Tarefa proposta 1:
Responda com base no texto sobre a falta de mão de obra no comércio:
(a) Segundo o levantamento da CNC, quantas das 100 principais ocupações do varejo sofrem com escassez de profissionais?
(b) Em que ano foram criados os Institutos Federais?
(c) Que taxa de empregabilidade os estudos citados indicam entre egressos de cursos técnicos?
Tarefa proposta 2: Dê sequência ao texto sobre a falta de mão de obra no comércio, começando logo após a última frase apresentada.

Trecho selecionado:
++++++

Mesmo com milhões de trabalhadores qualificados saindo de cursos técnicos, do Sistema S e dos Institutos Federais, empresas enfrentam escassez de mão de obra. O problema não está na formação dos trabalhadores, mas na incapacidade do mercado formal de oferecer empregos atrativos, valorizados e dignos.

A crise de mão de obra no comércio revela o esgotamento do modelo de emprego precarizado no Brasil

A recente reportagem do Jornal Nacional (27/09/2025) trouxe um dado que deveria provocar um amplo debate nacional: a falta de trabalhadores no comércio brasileiro é a maior dos últimos cinco anos. Segundo levantamento da Confederação Nacional do Comércio (CNC), 57 das 100 principais ocupações do varejo sofrem com escassez de profissionais — especialmente no comércio eletrônico, que mais cresce no país. Empresas oferecem salários maiores, benefícios extras e bonificações por assiduidade, mas as vagas continuam sem candidatos.

O discurso patronal é conhecido: “falta qualificação”. Trata-se, porém, de um diagnóstico superficial que não resiste a uma análise mais profunda. O Brasil forma anualmente centenas de milhares de trabalhadores qualificados em áreas diretamente ligadas ao comércio — logística, atendimento, vendas, análise de dados, marketing, tecnologia — e, ainda assim, muitos deles optam por não aceitar empregos formais. A questão não está na formação da mão de obra, e sim na qualidade do emprego ofertado.

A qualificação está aí — e em larga escala

Nas últimas décadas, o país ampliou fortemente sua rede de educação profissional. O Sistema S (SENAI, SENAC, SENAT, SENAR) mantém centenas de milhares de matrículas por ano. Os Institutos Federais (IFs), criados em 2008, hoje somam mais de 650 campi em todos os estados, oferecendo cursos técnicos, tecnológicos e de qualificação voltados às novas demandas produtivas e digitais. Além disso, programas estaduais e municipais complementam a oferta, formando profissionais em praticamente todos os campos do comércio e dos serviços.

Há estudos que indicam taxas de empregabilidade superiores a 80% entre egressos de cursos técnicos em diversas regiões. Ou seja, o Brasil tem mão de obra qualificada — e muita. O que está em crise não é a formação dos trabalhadores, mas sim a sua disposição em aceitar vagas que não correspondem às suas expectativas e necessidades.

Trabalhadores qualificados estão rejeitando empregos ruins

O que os números mostram é que há uma recusa ativa às condições oferecidas. E as razões são conhecidas:

Remuneração insuficiente: mesmo com reajustes nominais, muitos cargos do comércio continuam pagando pouco acima do salário mínimo.

++++++

Dados fornecidos:
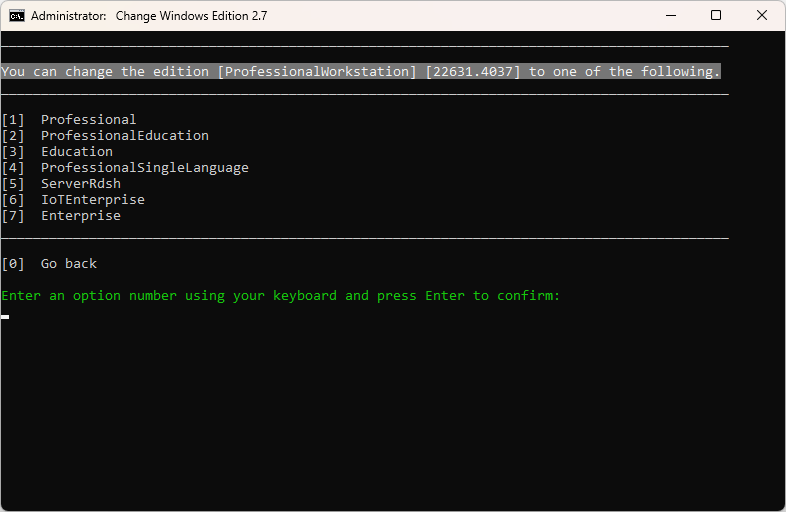This screenshot has width=786, height=512.
Task: Click the green 'Enter an option number' prompt
Action: [x=281, y=296]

++++++

Resposta 1:
(a) 57 das 100 principais ocupações do varejo.
(b) Em 2008.
(c) Taxas superiores a 80%.

Resposta 2:
Jornadas longas e inflexíveis: escalas 6×1, pressão por metas e ausência de autonomia tornam os postos pouco atrativos.

Baixa valorização profissional: sem plano de carreira e com alta rotatividade, muitas dessas vagas são vistas como temporárias ou sem perspectiva.

Melhores alternativas fora da CLT: com a expansão do trabalho autônomo, do microempreendedorismo e da economia digital, muitos preferem a flexibilidade — mesmo com renda variável — ao regime formal tradicional.

Essa realidade desmonta o discurso patronal. O trabalhador qualificado não desapareceu — ele apenas rejeita empregos que não lhe oferecem dignidade, valorização ou perspectiva de futuro.

A ascensão do trabalho autônomo e a mudança de mentalidade

O Brasil tem hoje cerca de 26 milhões de trabalhadores por conta própria. Muitos deles possuem formação técnica e decidiram usar esse conhecimento para empreender, atuar como MEI, prestar serviços digitais ou abrir lojas online. A lógica é simples: em vários casos, essas atividades oferecem melhor remuneração, maior autonomia e mais liberdade de tempo do que as vagas disponíveis no comércio formal.

Essa mudança não é apenas econômica, mas também cultural e geracional. Jovens qualificados valorizam cada vez mais a flexibilidade e a autonomia — e já não aceitam a precarização disfarçada de oportunidade.

O problema é estrutural: empregos ruins afastam trabalhadores

A insistência em culpar a “falta de qualificação” tem uma função política: desloca a responsabilidade do mercado e coloca a culpa no trabalhador. Mas a raiz do problema está em décadas de políticas que desvalorizaram o trabalho: salários achatados, direitos corroídos, terceirização desenfreada e pejotização como regra.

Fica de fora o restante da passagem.